Problem requirements:
Rewrite the listing below with every "Viewport" changed to "Window" and everything else left as it is.

Exercise materials:
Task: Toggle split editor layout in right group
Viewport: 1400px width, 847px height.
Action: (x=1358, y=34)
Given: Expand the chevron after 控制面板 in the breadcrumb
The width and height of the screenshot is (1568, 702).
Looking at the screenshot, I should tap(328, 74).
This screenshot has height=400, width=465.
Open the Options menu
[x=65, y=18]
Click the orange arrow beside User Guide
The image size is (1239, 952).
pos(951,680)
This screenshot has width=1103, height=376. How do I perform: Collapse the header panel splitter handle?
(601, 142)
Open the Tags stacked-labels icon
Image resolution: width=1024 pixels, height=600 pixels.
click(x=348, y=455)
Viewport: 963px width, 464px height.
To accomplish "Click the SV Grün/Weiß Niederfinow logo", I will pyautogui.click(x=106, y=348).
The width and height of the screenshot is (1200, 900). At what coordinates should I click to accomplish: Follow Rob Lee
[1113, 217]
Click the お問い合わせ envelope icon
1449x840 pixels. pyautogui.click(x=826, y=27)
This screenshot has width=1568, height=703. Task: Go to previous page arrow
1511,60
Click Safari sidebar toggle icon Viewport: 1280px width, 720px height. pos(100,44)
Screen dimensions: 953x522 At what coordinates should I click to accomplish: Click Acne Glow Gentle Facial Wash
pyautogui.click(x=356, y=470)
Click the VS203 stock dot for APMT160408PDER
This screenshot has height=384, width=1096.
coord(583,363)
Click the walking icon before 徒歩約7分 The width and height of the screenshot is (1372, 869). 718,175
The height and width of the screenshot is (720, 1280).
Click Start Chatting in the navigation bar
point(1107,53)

The solution:
Task: Toggle split editor layout in right group
Window: 1400px width, 847px height.
Action: (x=1358, y=34)
Given: Expand the chevron after 控制面板 in the breadcrumb
The width and height of the screenshot is (1568, 702).
Looking at the screenshot, I should tap(328, 74).
This screenshot has height=400, width=465.
Open the Options menu
[x=65, y=18]
Click the orange arrow beside User Guide
The image size is (1239, 952).
pos(951,680)
This screenshot has width=1103, height=376. How do I perform: Collapse the header panel splitter handle?
(601, 142)
Open the Tags stacked-labels icon
Image resolution: width=1024 pixels, height=600 pixels.
click(x=348, y=455)
Window: 963px width, 464px height.
To accomplish "Click the SV Grün/Weiß Niederfinow logo", I will pyautogui.click(x=106, y=348).
The width and height of the screenshot is (1200, 900). At what coordinates should I click to accomplish: Follow Rob Lee
[1113, 217]
Click the お問い合わせ envelope icon
1449x840 pixels. pyautogui.click(x=826, y=27)
This screenshot has width=1568, height=703. Task: Go to previous page arrow
1511,60
Click Safari sidebar toggle icon Window: 1280px width, 720px height. pos(100,44)
Screen dimensions: 953x522 At what coordinates should I click to accomplish: Click Acne Glow Gentle Facial Wash
pyautogui.click(x=356, y=470)
Click the VS203 stock dot for APMT160408PDER
This screenshot has height=384, width=1096.
coord(583,363)
Click the walking icon before 徒歩約7分 The width and height of the screenshot is (1372, 869). 718,175
The height and width of the screenshot is (720, 1280).
Click Start Chatting in the navigation bar
point(1107,53)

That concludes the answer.